_Text excerpt_.
This is too long for a comment.

I believe there is a flawed premise in your question:

on modern (and even not so modern) computers, it would be trivial to output hundreds of megabytes per second using ChaCha8 or AES-CTR

You are thinking of a desktop browser on an AC connected machine or a laptop with a big honkin 10Ah battery.

We live in an increasingly mobile-first world, and while mobile devices these days are quite powerful they have two important constraints: heat and battery life. Unlike a desktop processor which can easily reach 100C, you can't burn the hand off the smartphone user. And phone batteries typically only hold maybe 1/3 as much as a laptop (if you're lucky). There's simply no good reason to add the extra heat-generation/power-consumption if you don't need it.

Dataset rows
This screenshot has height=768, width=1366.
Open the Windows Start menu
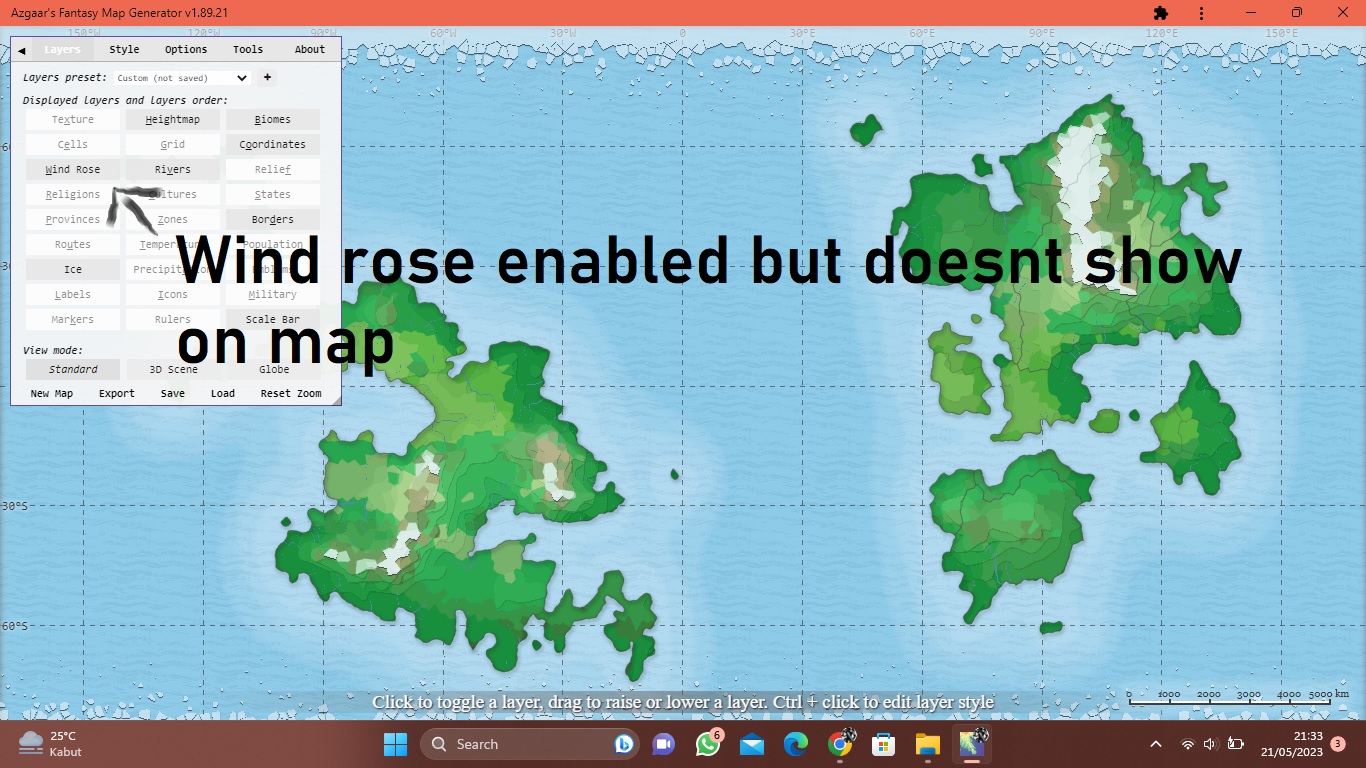394,744
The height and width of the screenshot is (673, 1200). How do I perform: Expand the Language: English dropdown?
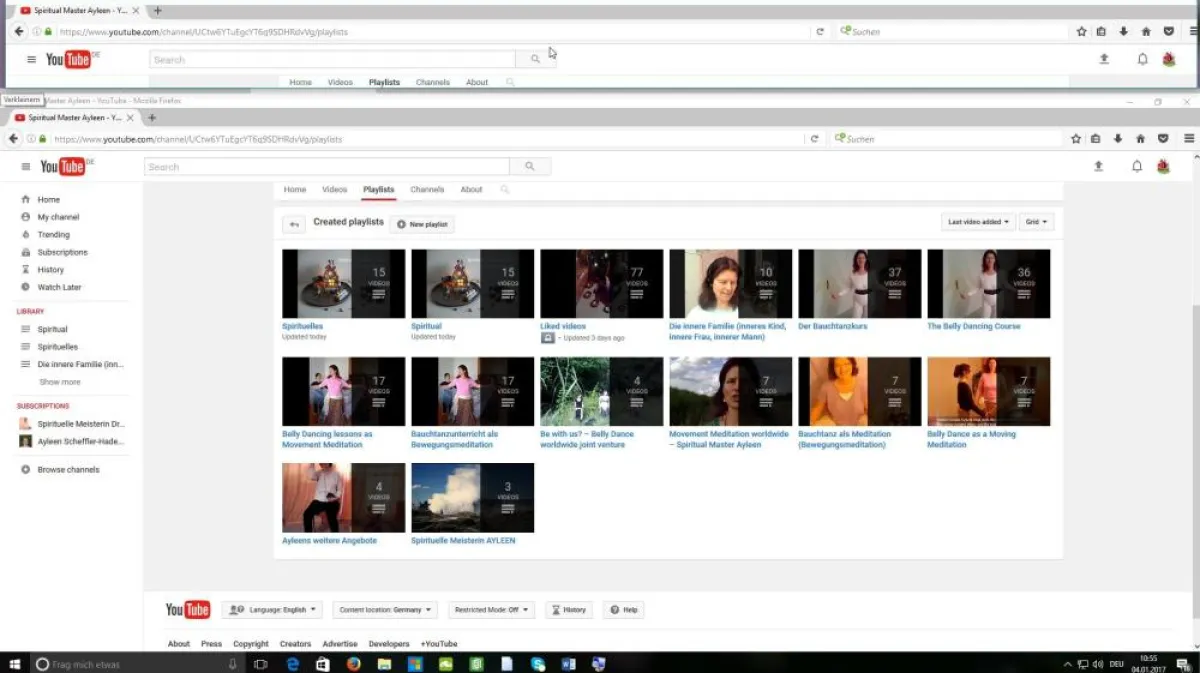coord(272,610)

_Tasks for this exercise_.
• A. What numerical quantities does the excerpt mention? List every one.
• B. Could you revise everything in the excerpt from "I believe there" down to "honkin 10Ah battery.", putting "mistaken assumption" in place of "flawed premise"?
None of the data has any bearing on this work.

_Results of the tasks_.
• A.
- hundreds of megabytes per second
- 10Ah
- 100C
- 1/3

• B.
I believe there is a mistaken assumption in your question:

on modern (and even not so modern) computers, it would be trivial to output hundreds of megabytes per second using ChaCha8 or AES-CTR

You are thinking of a desktop browser on an AC connected machine or a laptop with a big honkin 10Ah battery.